Sara Stewart estava conversando à mesa de jantar com a mãe, Barbara Cole, de 86 anos, em Bar Harbor, Maine. Sara, à época com 59 anos, advogada, fazia uma de suas longas visitas vindo de longe.

Dois ou três anos antes, Barbara tinha começado a apresentar sinais preocupantes de demência, provavelmente devido a uma série de pequenos derrames. “Eu não queria arrancá-la de casa”, diz Sara.

Assim, com um esquadrão de ajudantes – uma empregada doméstica, visitas regulares da família, uma vizinha atenta e um serviço de entrega de refeições – Barbara continuou na casa que ela e seu falecido marido haviam construído trinta anos antes.

Ela estava indo bem e, em geral, parecia alegre e falante. Mas essa conversa em 2014 tomou um rumo diferente. “Ela me disse: ‘De onde nos conhecemos? Foi da escola?’”, relembra a primogênita. “Senti aquilo como se fosse um soco”.

→ **Registros extraídos**:
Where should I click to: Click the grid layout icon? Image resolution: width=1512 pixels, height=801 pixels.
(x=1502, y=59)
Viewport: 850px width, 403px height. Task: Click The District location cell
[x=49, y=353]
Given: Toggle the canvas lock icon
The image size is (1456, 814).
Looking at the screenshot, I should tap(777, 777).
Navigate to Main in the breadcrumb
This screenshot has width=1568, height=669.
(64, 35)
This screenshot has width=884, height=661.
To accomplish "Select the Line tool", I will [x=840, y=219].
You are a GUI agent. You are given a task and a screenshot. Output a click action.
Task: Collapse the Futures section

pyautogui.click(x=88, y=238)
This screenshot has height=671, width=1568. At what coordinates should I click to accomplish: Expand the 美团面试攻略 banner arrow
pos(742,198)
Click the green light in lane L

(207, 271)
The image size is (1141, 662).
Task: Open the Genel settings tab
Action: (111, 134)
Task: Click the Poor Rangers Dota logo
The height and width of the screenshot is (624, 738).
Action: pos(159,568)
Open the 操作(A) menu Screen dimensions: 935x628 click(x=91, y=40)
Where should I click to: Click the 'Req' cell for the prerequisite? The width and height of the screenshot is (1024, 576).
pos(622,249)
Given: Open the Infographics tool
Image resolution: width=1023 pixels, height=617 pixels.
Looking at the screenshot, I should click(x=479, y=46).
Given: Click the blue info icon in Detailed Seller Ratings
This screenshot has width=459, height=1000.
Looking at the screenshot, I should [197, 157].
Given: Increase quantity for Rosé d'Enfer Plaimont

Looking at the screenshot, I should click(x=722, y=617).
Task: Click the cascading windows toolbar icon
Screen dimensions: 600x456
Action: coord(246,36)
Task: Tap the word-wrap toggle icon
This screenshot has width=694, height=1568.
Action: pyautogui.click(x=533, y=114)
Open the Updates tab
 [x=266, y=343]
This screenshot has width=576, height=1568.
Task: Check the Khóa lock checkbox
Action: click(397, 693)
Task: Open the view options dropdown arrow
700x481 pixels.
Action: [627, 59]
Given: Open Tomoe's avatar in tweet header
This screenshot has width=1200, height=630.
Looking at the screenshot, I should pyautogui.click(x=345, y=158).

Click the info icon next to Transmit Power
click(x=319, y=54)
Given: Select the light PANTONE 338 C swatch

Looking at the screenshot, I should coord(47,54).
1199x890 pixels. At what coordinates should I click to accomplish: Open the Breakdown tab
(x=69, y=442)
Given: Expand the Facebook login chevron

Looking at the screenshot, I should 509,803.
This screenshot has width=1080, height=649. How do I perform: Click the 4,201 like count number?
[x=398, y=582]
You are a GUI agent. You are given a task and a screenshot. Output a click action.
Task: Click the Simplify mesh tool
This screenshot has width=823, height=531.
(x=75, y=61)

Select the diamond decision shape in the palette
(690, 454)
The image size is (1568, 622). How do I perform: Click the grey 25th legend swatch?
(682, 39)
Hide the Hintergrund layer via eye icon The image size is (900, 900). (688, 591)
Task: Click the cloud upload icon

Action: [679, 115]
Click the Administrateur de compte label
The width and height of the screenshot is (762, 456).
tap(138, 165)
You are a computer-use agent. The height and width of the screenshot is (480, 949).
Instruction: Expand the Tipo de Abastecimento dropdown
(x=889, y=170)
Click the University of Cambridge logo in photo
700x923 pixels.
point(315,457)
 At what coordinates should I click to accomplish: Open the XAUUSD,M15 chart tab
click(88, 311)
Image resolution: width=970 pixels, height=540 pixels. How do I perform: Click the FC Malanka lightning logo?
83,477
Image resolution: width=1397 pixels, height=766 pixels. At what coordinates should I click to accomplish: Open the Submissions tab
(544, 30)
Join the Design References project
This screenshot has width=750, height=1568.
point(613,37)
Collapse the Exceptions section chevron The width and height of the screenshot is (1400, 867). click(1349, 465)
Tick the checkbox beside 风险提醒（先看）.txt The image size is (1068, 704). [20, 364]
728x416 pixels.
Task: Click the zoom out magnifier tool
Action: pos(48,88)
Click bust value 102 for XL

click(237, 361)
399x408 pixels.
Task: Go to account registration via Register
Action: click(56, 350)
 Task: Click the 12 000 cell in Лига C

→ **Tarefas obrigatórias**:
a) No relato sobre Barbara Cole, qual era a profissão de Sara Stewart?
b) Escreva a continuação do relato sobre Barbara Cole a partir da última frase apresentada.
Não é preciso consultar os registros.

→ **Respostas do exercício**:
a) Sara Stewart era advogada.

b)
Sara se lembra de pensar que “no curso natural das coisas, você deveria morrer antes de mim. Mas você nunca deveria esquecer quem eu sou”. Mais tarde, sozinha, ela chorou.

Pessoas com demência avançada muitas vezes deixam de reconhecer cônjuges, parceiros, filhos e irmãos. Quando Sara e seu irmão mais novo transferiram a mãe para uma instituição de cuidados de memória, um ano depois, ela havia perdido quase completamente a capacidade de se lembrar de seus nomes ou do parentesco com eles.

“É algo bastante universal nos estágios mais avançados” da doença, comenta Alison Lynn, diretora de serviço social do Penn Memory Center, que lidera grupos de apoio para cuidadores de pessoas com demência há uma década. Ela ouviu muitas variações desse relato, um momento descrito com tristeza, raiva, frustração, alívio – ou uma combinação de tudo isso.

Esses cuidadores “enfrentam muitas perdas, marcos negativos, e este é um desses marcos, uma mudança fundamental”, avalia ela. “Pode gerar uma crise existencial nas pessoas”.

Quando um paciente com Alzheimer deixa de reconhecer pessoas próximas, como familiares, diversos sentimentos podem vir à tona Foto: Jen Hsieh/The New York Times

É difícil determinar o que pessoas com demência – uma categoria que abrange a doença de Alzheimer e muitos outros transtornos cognitivos – sentem ou compreendem. “Não temos como perguntar à pessoa ou fazer uma ressonância magnética”, observa Alison. “É tudo dedutivo”.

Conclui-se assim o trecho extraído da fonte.